As mysterious a network they’re reputed to be, the hacker group ANONYMOUS was organized in 2003 on 4chan, an image-based bulletin board and safe haven to Internet subculture. These “hacktivists,” as they are often dubbed, are comprised of individuals (both online and off) whose primary activity was once a form of Internet trolling. Today, Anonymous is a decentralized effort which speaks truth to power through organized cyber attacks.
When in public, members of Anonymous, or Anons, can sometimes be identified by their donning of Guy Fawkes masks. This symbol has been stylized several times over, but the pattern of choice for Anonymous was seemingly adopted from V for Vendetta. Like the theme of this graphic novel (and eventual movie), the mask has become synonymous with protest and is now even sometimes referred to as the “Anonymous mask.”
Their early notable achievements included hacks which targeted the Church of Scientology. Collaborations soon followed which saw the group taking on government agencies in the United States and Israel, illegal websites involving children, copyright protection agencies, hate groups and multi-national corporations like PayPal and MasterCard. They’ve broken the Internet a time or two, and even took down the GoDaddy website in 2012 for what they perceived as support for censoring and controlling the Internet.

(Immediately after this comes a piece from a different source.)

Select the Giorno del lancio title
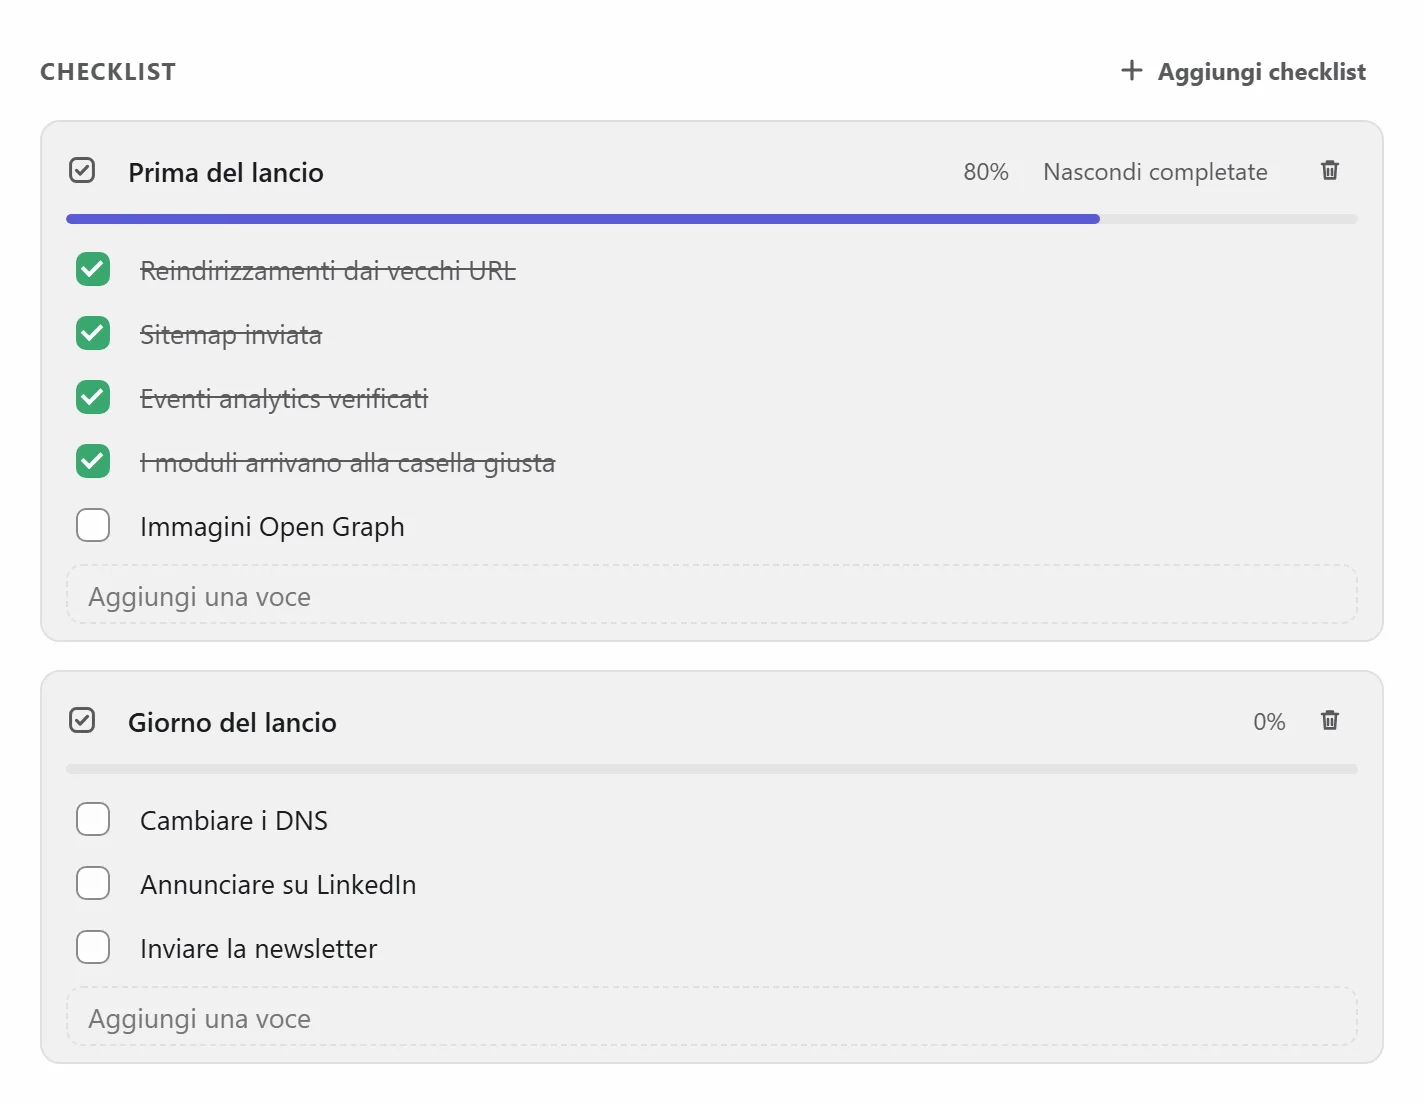 [232, 722]
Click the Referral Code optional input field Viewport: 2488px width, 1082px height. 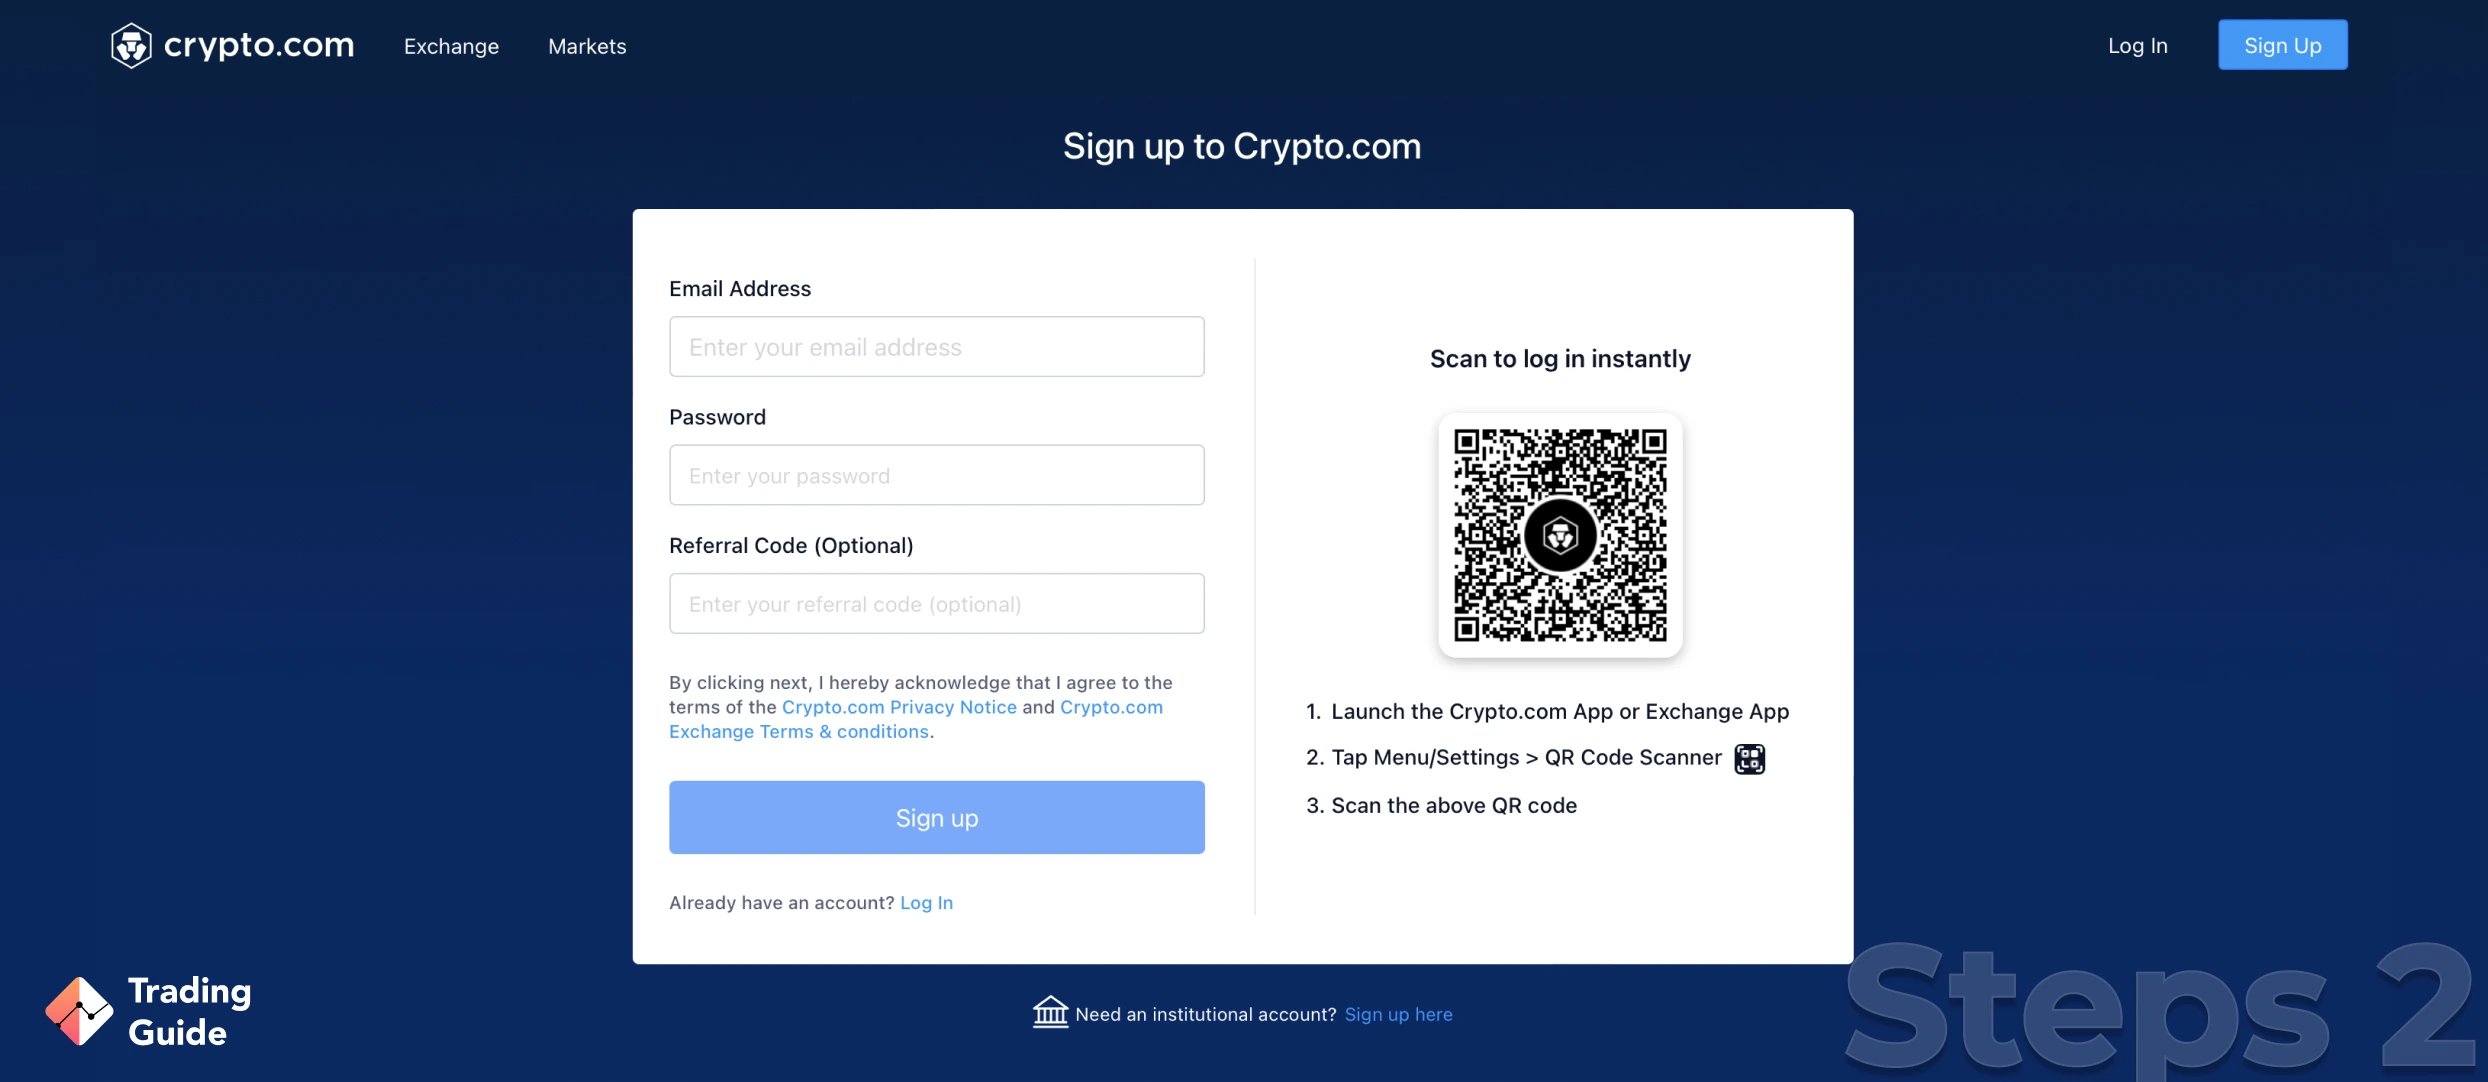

The hacker group Anonymous can be merciless once they’ve identified their target. They pride themselves on being rebels and have publicly supported WikiLeaks and the Occupy movement. Hailed by some as heroes and others as nothing more than a group of anarchists, their cyber attacks have led to the arrest of members in the United States, United Kingdom, Australia, Holland and Spain. They’ve kept a low profile as of late, but made Time 100’s list of influential people the same year they took down GoDaddy. They also, at one point, leveraged PR and social media to create a respectable buzz.
While credited for creating the hacktivist community, the very nature of the organization as a leaderless and diverse one may have underscored its inability to sustain itself. At times the community has been at odds and unable to find common ground for what causes to take up. They also suffered a devastating blow when several government-authorized groups began to represent themselves as members to sabotage the organization from within.

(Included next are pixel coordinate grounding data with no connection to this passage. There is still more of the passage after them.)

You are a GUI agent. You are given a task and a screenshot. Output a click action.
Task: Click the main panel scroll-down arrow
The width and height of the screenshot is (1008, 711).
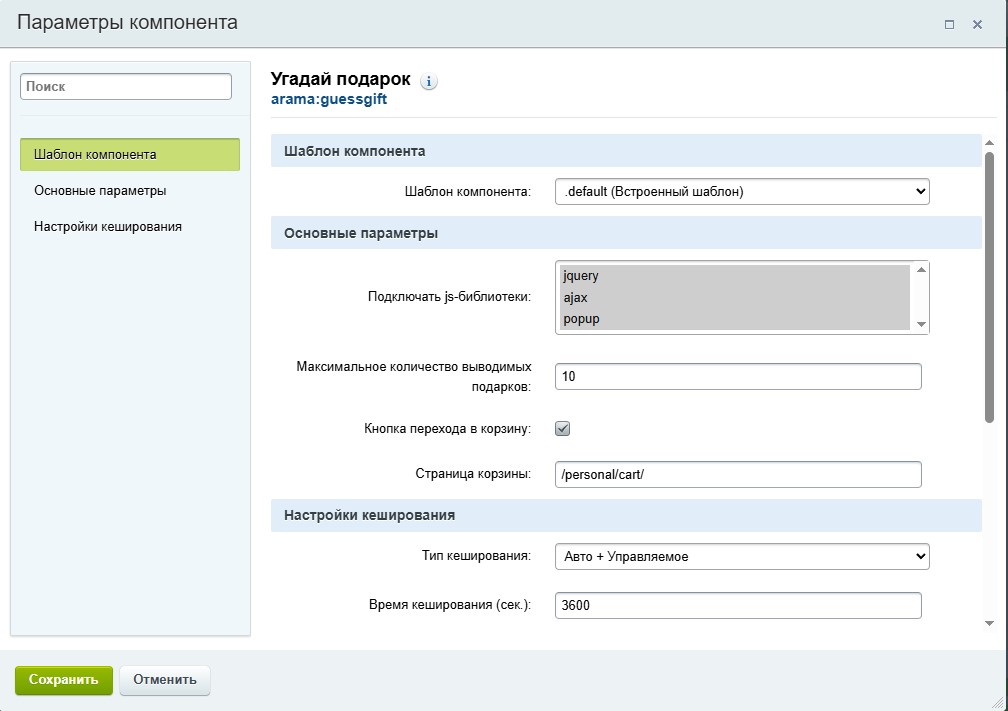point(989,623)
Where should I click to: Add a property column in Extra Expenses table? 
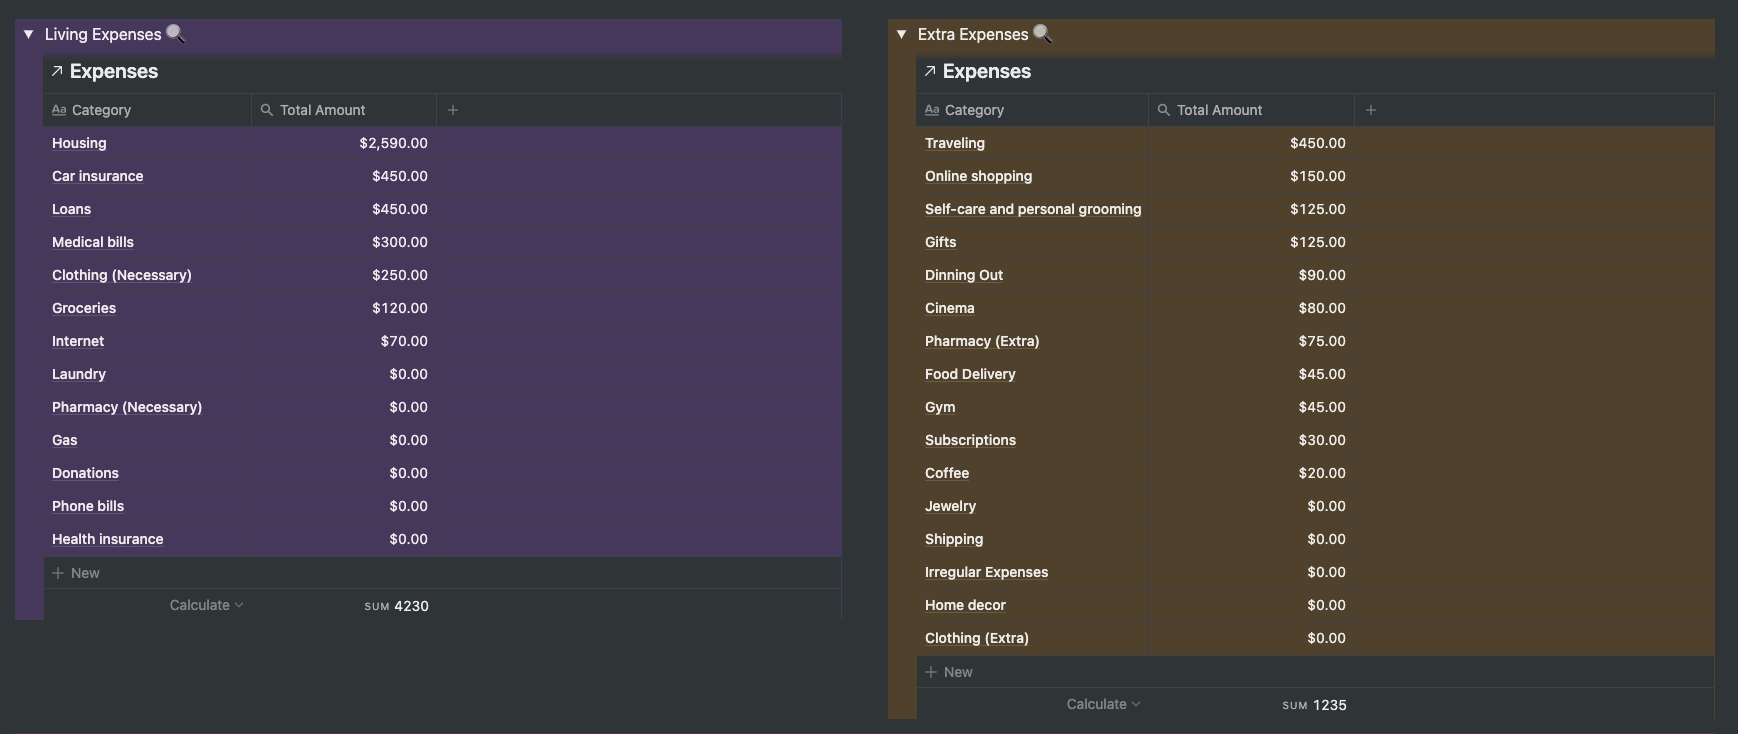pyautogui.click(x=1371, y=110)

The Hacker Group Anonymous Today
Ironically, attempts to purge Anonymous of fake members led to the departure of its most genuine and essential counterparts. This effectively diminished the group’s cogency. Their attacks began to wane which led to a loss in credibility and public support. Anonymous is rarely heard from these days. Annual events like their Million Mask March (sometimes referred to as “Operation Vendetta”) is said to be a shadow of its former self.

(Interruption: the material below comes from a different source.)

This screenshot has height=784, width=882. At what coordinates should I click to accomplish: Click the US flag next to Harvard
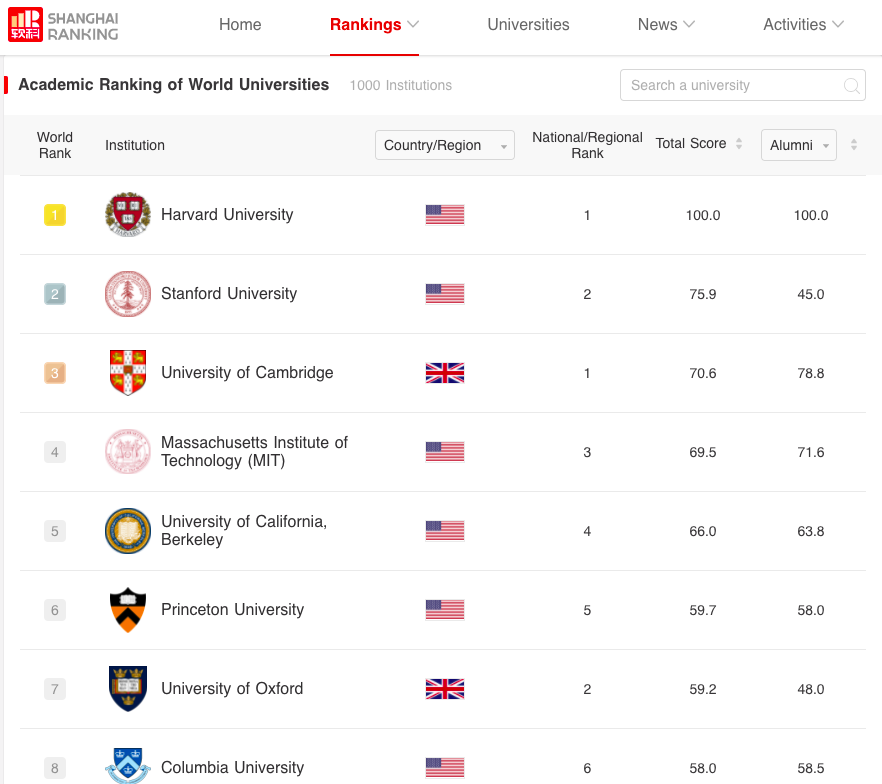tap(444, 214)
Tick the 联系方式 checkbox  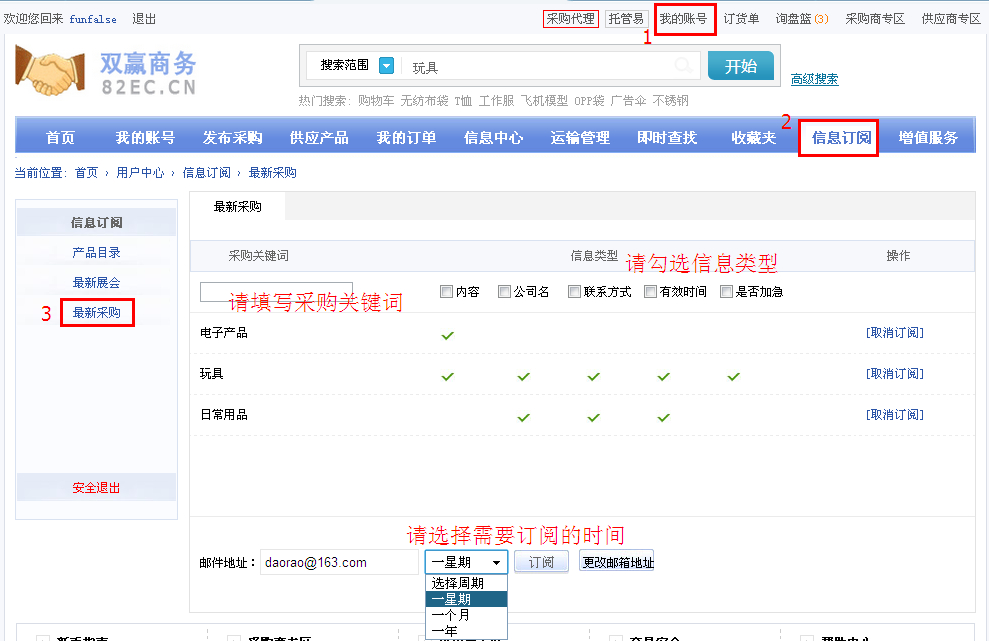[x=574, y=292]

An argument can be made that the establishments of the Western World were able to take them down. The group won many battles in its heyday and brought light to a number of important issues. But “the powers that be” (TPTB) eventually won the war through a developed mistrust among the group’s original, highly-skilled membership. The hacker group Anonymous was said to have become a victim of its own success, with failure soon to follow.
They briefly resurfaced during the 2016 elections, supporting the WikiLeaks organizion and outwardly sharing their disdain for then-US Presidential Candidate Donald Trump. The ordeal would eventually put Anonymous in a tricky political situation, with members split between which presidential candidate to support. It was only a matter of time before things would begin to unravel again. The group retains their ability to reorganize and we can only hope they do so in the coming years. Regardless of what you think about them personally, they were a necessary voice and shed light on the important issues we face today.